(THE RECORDS):
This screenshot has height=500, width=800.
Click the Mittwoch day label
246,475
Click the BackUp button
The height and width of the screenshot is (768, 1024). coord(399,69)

(TASK GOAL): Which lines of the data above contain the string "width", with case counting? Show each of those lines in full.

(ANSWER TO THIS PROBLEM):
This screenshot has height=500, width=800.
The height and width of the screenshot is (768, 1024). coord(399,69)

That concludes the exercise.